## Arbeitsauftrag 1
Fasse den Text über das neue Brecht-Buch in zwei Sätzen zusammen.
## Arbeitsauftrag 2
Setze den Text über das neue Brecht-Buch nach seinem letzten Satz fort.

Bei VSA ist ein neues Buch über Bert Brecht herausgekommen. Contradictio hatte wohl zuerst darauf hingewiesen. Es hat auch schon auf einem Blog hier erste Diskussionen unter den usual suspects gegeben.
Weil mich B.B. auch nicht so sehr als „Dichter „deutscher Spitzenklasse““ interessiert, sondern mehr als der „geschmähte Kommunist“ (so der Untertitel zum neuen Buch), habe ich es mir gleich gekauft und bin über zwei nicht ganz wahllos herausgesuchte Stellen gestolpert:
1. Brecht der Antinationalist
Es freut mich, dass hier auf Bert Brechts Antinationalismus eingegangen wird. Wendula Dahle und Wolfgang Leyerer, die beide Mitglieder des Bremer Autorenkollektivs sind, die das Buch geschrieben haben, haben seine bekannte Metapher vom Vaterland, das nur ein zufälliger Fensterstock ist, aus dem man gefallen ist, zum Titel ihres Beitrags gemacht. Dort heißt es dann zu einem meiner politischen Lieblingsstücke von Brecht:

In den »Flüchtlingsgesprächen« läßt Brecht ausgerechnet zwei aus Deutschland Vertriebene über die Vaterlandsliebe sich kritisch äußern, wo der unbefangene Leser doch meinen könnte, gerade Flüchtlinge hätten eine große Sehnsucht nach irgendeinem Vaterland, mit dem sie »identisch« sein könnten – so wie die zitierten Exilanten in den USA: »Ziffel: Es ist mir immer merkwürdig vorgekommen, daß man gerade das Land besonders lieben soll, wo man Steuern zahlt… Kalle: Die Vaterlandsliebe wird schon dadurch beeinträchtigt, daß man überhaupt keine richtige Auswahl hat. Das ist so, als wenn man die lieben soll, die man heiratet, und nicht die heiratet, die man liebt… Sagen wir, man zeigt mir ein Stückel Frankreich und einen Fetzen gutes England und ein, zwei Schweizer Berge und was Norwegisches am Meer und dann deut ich drauf und sag: das nehm ich als Vaterland, dann würd ichs auch schätzen. Aber jetzt ist’s, wie wenn einer nichts so sehr schätzt wie den Fensterstock, aus dem er einmal heruntergefallen ist.«4 Mit der Metapher des Fensterstocks, aus dem man falle und den man daraufhin lieben solle, verweist Brecht auf den Widersinn, daß die Zufälligkeit des Geburtsortes eine lebenslange, nie auflösbare Bindung an diesen einen Staat bewirke.
Die fehlende Auswahlmöglichkeit des Vaterlands und die Tatsache, daß man die Zugehörigkeit durch einen individuellen Entschluß auch nicht einfach kündigen kann, verweisen auf den Zwangscharakter des Staates.

## Angezeigte Einträge
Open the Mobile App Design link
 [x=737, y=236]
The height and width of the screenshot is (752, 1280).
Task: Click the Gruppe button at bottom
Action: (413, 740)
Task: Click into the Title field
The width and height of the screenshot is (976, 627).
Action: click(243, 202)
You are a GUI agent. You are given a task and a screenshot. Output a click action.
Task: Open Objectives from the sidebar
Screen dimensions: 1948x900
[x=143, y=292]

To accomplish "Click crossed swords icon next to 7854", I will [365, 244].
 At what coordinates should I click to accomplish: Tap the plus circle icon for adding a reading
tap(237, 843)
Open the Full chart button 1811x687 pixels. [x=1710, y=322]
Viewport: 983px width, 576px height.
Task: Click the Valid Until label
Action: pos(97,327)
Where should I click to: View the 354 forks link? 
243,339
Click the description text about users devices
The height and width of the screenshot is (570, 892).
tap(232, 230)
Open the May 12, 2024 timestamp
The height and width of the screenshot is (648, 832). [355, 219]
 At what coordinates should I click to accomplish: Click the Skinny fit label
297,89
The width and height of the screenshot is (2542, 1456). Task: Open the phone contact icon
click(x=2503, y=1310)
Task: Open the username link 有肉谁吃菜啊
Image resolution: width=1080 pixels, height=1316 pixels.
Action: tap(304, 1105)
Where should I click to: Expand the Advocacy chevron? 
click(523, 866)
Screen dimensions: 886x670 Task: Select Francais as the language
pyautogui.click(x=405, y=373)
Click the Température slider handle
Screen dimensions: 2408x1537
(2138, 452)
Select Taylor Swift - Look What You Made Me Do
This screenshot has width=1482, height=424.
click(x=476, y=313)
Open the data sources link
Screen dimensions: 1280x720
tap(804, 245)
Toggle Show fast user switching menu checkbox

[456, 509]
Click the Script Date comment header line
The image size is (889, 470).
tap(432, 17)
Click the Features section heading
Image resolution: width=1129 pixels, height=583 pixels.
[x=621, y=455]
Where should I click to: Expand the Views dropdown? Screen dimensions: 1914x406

## Richtige Antwort 1
Der Text stellt ein neues, bei VSA erschienenes Buch über Bert Brecht vor, das gekauft wurde, weil Brecht hier weniger als „Dichter deutscher Spitzenklasse“ interessiert, sondern mehr als „geschmähter Kommunist“. Hervorgehoben wird der Beitrag von Wendula Dahle und Wolfgang Leyerer über Brechts Antinationalismus: Mit der Metapher vom Vaterland als Fensterstock, aus dem man zufällig gefallen ist, weist Brecht in den »Flüchtlingsgesprächen« auf den Widersinn einer lebenslangen Bindung an den Geburtsstaat hin, und die fehlende Wahl- und Kündigungsmöglichkeit verweist auf den Zwangscharakter des Staates.

## Richtige Antwort 2
»Liebe« wird von Brecht richtig mit der gefühlsmäßigen Entscheidung für einen Menschen oder mit dem Genuß an einer oder einer Vor»Liebe« für eine Landschaft bebildert. Der damit ausgesprochene Vergleich zur »Vaterlandsliebe« demonstriert den Widerspruch: Um »Liebe« kann es sich nicht handeln. Was aber ist es dann?
Jedes Sonderinteresse an der staatlichen Zugehörigkeit – wie das von den abfällig betitelten »Wirtschaftsflüchtlingen« heute – zieht sich den Verdacht zu, nicht zuverlässig oder ehrlich, also nicht selbstlos oder »staatstragend« zu sein; in der Vaterlandsliebe akzeptiert man also sein Land ohne Vorbehalt und der Bürger demonstriert mit seiner »nationalen Identität« nicht nur seine Bereitschaft, für das Land einzutreten, sondern auch eine selbstbewußte Unterwerfung unter dessen Politik.

Soweit so gut. Nun aber zu
2 . Brecht, der Kommunist (aka Stalinist)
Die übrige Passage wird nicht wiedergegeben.